[Records supplied]
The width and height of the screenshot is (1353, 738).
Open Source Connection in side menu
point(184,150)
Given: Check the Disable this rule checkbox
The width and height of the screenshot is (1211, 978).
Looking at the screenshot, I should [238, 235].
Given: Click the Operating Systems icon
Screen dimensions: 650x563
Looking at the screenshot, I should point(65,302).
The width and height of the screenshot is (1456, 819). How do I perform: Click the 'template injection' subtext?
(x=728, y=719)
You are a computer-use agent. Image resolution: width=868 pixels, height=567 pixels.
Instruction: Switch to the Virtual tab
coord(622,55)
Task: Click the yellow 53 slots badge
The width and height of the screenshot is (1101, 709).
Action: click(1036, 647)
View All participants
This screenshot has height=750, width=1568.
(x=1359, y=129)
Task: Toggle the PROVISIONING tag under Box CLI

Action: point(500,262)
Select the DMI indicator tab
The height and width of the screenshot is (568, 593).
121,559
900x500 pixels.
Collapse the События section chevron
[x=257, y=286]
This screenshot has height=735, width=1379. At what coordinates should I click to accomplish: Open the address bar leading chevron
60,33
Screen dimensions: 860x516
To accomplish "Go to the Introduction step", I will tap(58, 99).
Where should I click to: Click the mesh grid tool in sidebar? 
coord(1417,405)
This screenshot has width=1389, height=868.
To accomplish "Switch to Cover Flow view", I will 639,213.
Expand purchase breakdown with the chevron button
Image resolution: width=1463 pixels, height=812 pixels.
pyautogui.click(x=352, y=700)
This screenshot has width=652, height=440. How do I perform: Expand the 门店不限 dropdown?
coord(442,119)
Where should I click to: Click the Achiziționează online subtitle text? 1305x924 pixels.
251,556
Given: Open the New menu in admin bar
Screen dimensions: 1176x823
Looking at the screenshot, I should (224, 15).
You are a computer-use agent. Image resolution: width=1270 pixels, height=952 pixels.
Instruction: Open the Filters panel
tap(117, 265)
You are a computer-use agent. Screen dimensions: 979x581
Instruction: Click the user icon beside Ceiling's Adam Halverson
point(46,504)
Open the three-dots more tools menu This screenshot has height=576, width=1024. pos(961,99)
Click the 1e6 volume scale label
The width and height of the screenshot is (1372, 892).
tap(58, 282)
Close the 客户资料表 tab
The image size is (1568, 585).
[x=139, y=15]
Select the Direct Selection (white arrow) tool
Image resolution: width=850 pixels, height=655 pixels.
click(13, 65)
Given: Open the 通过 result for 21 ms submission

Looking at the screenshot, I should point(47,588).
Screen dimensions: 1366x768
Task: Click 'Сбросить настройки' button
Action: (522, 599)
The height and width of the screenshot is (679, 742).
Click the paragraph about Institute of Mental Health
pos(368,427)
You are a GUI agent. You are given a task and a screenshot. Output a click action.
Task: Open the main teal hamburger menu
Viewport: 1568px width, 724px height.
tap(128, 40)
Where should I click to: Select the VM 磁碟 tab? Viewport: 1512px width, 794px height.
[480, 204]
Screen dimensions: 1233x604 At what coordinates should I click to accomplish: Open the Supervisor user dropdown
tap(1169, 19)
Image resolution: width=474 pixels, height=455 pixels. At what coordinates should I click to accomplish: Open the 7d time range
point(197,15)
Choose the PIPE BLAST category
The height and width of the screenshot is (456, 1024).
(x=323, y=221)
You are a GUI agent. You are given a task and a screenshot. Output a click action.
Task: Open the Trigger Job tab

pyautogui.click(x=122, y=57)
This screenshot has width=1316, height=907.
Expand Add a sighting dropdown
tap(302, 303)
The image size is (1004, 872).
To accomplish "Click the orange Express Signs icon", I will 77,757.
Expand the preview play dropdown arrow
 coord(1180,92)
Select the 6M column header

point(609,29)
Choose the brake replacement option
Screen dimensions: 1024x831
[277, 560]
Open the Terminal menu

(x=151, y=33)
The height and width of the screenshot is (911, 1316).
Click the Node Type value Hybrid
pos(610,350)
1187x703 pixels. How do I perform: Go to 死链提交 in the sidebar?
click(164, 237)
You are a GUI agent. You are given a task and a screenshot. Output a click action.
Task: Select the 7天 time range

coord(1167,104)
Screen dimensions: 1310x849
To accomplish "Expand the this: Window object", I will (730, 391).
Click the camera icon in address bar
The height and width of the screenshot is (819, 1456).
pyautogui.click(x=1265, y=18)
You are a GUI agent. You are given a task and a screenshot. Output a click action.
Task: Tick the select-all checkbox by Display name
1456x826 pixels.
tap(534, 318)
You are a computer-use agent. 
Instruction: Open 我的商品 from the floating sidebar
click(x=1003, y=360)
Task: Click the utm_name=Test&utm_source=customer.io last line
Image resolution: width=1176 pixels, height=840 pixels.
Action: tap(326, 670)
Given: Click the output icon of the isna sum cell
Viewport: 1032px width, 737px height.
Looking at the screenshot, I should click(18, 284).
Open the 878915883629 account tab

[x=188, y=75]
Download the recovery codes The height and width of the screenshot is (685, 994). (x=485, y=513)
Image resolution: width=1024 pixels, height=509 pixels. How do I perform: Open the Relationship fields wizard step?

[Instruction] Show each line of the material above that contains the string "size", counting uppercase and lowercase letters as different.

[Worked answer]
The image size is (1568, 585).
The image size is (1004, 872).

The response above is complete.